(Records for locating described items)

>>

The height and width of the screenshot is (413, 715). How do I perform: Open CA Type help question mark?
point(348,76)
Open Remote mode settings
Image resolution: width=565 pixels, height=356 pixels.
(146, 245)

<<

__Written exercise__
Reproduce every item above verbatim, line for line.

__Answer for this exercise__
The height and width of the screenshot is (413, 715). How do I perform: Open CA Type help question mark?
point(348,76)
Open Remote mode settings
Image resolution: width=565 pixels, height=356 pixels.
(146, 245)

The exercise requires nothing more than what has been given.